THURSDAY, Nov. 17, 2022 (HealthDay News) — Use of ayahuasca, the plant-based decoction whose use has been expanding for mental health purposes and spiritual and personal growth, is associated with a high rate of adverse physical effects, according to a study published online Nov. 16 in PLOS Global Public Health.

José Carlos Bousos, Ph.D., from the International Center for Ethnobotanical Education, Research and Services in Barcelona, Spain, and colleagues used data from the Global Ayahuasca Survey collected between 2017 and 2019 from 10,836 participants from more than 50 countries to examine the risk/benefit balance of ayahuasca use.

The researchers found that 69.9 percent of the sample reported acute physical health adverse effects (mainly vomiting), with 2.3 percent reporting the need for medical attention. In the weeks or months following consumption, 55.9 percent of the sample reported adverse mental health effects; 88 percent considered these effects as part of a positive process of growth or integration. Professional support for these effects was sought by about 12 percent. There was an association for physical adverse effects with older age at initial ayahuasca use, having a physical health condition, higher lifetime and previous year use, having a prior substance use disorder diagnosis, and taking ayahuasca in an unsupervised context.
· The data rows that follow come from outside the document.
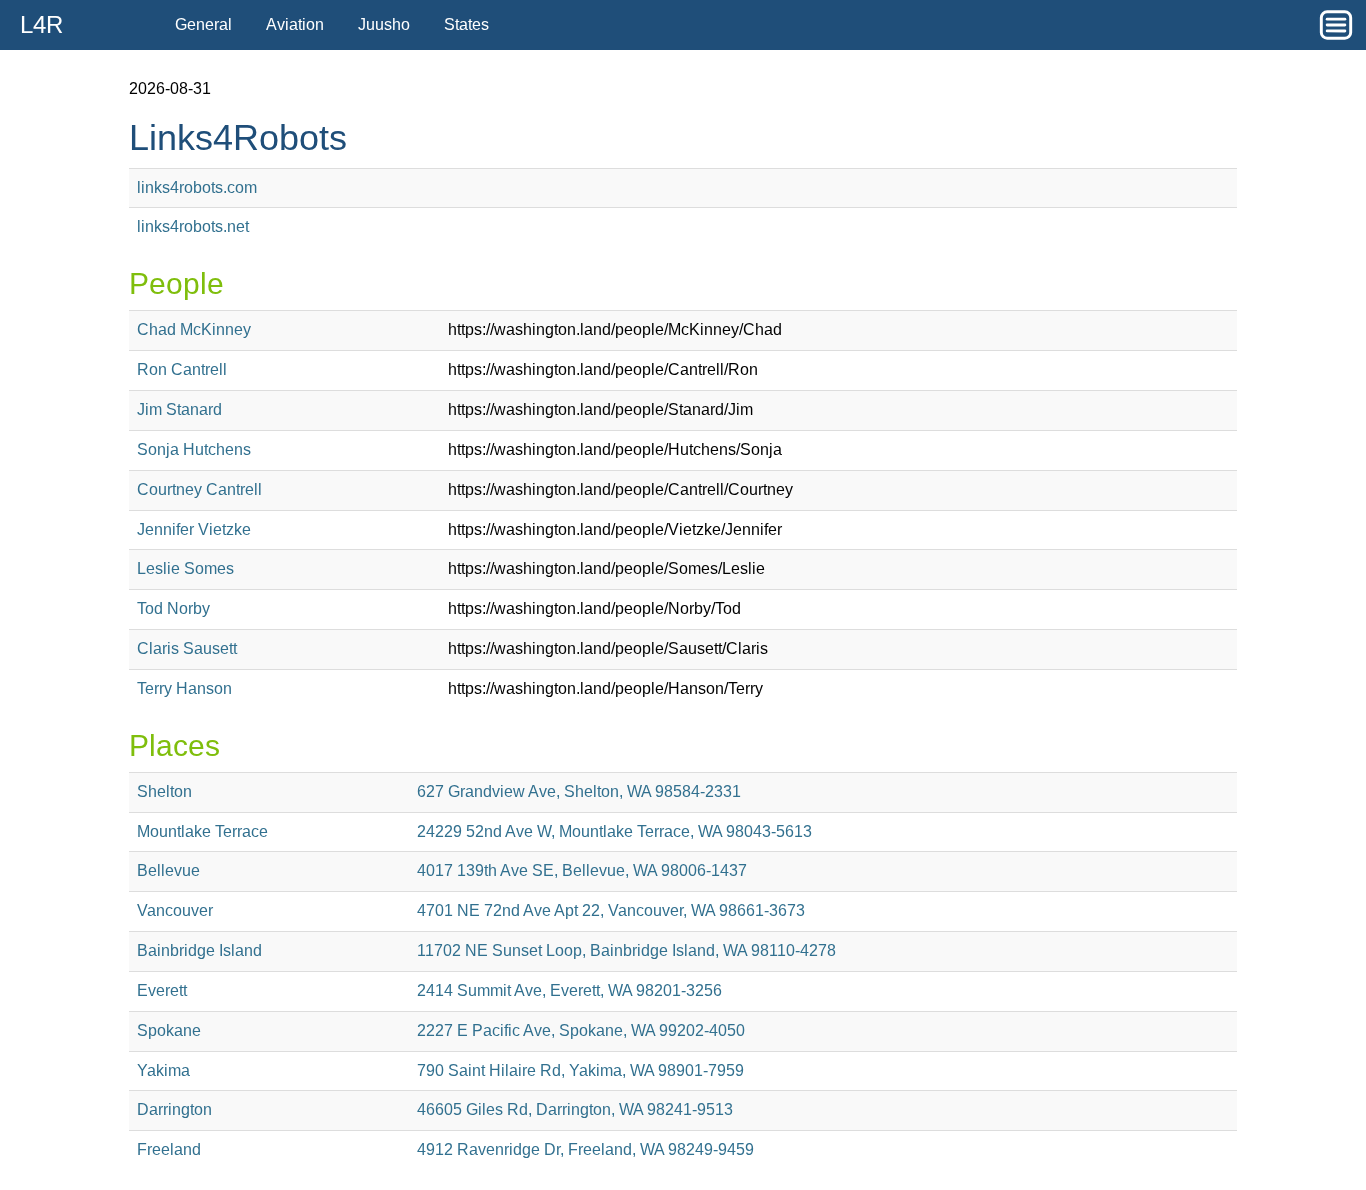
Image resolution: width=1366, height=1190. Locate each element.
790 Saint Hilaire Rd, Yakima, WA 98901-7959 (580, 1070)
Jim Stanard (179, 409)
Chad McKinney (194, 329)
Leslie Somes (185, 568)
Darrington (174, 1109)
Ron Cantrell (182, 369)
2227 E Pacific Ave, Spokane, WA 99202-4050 (581, 1030)
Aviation (295, 24)
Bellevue (168, 870)
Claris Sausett (187, 648)
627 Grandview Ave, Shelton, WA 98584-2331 (579, 791)
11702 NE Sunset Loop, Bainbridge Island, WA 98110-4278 (626, 950)
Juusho (384, 24)
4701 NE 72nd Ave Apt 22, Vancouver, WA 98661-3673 (611, 910)
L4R (41, 24)
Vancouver (175, 910)
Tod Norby (173, 608)
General (203, 24)
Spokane (169, 1030)
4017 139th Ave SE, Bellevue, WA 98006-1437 (582, 870)
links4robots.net (193, 226)
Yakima (163, 1070)
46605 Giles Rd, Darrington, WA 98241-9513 (575, 1109)
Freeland (169, 1149)
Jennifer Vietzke (194, 529)
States (466, 24)
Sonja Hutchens (194, 449)
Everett (162, 990)
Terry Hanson (184, 688)
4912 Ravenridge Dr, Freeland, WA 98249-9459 (585, 1149)
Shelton (164, 791)
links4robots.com (197, 187)
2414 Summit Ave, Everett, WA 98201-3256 (569, 990)
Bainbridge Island (199, 950)
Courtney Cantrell (199, 489)
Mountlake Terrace (202, 831)
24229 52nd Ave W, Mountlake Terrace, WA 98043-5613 (614, 831)
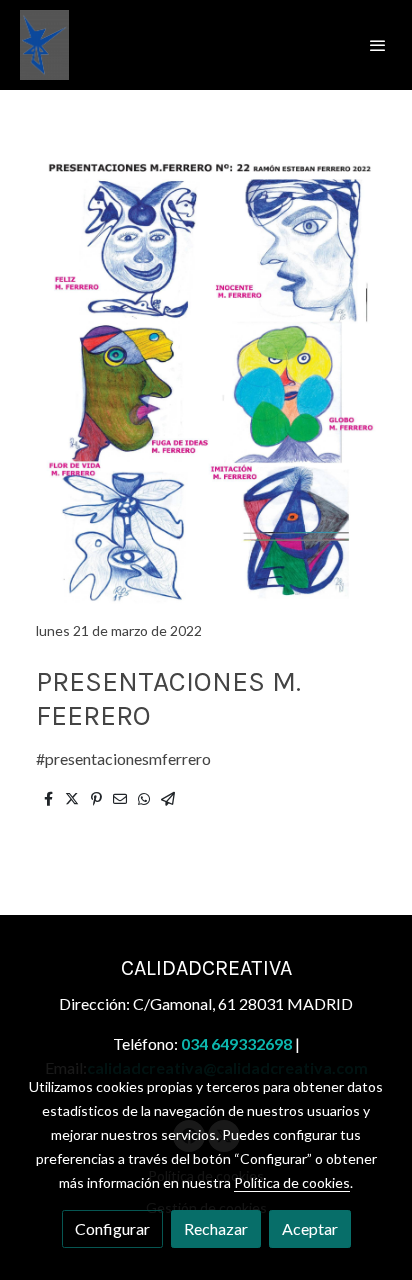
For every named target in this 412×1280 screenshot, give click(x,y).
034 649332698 (236, 1043)
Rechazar (216, 1228)
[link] (44, 45)
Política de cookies (292, 1182)
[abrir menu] (378, 45)
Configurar (112, 1228)
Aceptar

Positive associations were seen for mental health adverse effects with anxiety disorders, physical health conditions, and the strength of the acute spiritual experience; a negative association was seen with consumption in a religious setting.

“The international expansion of ayahuasca practice creates a series of new challenges for global public health policy and regulation,” the authors write.

Two authors are directors of a not-for-profit medicinal psychedelics research institute, which has received funding from the biotechnology industry.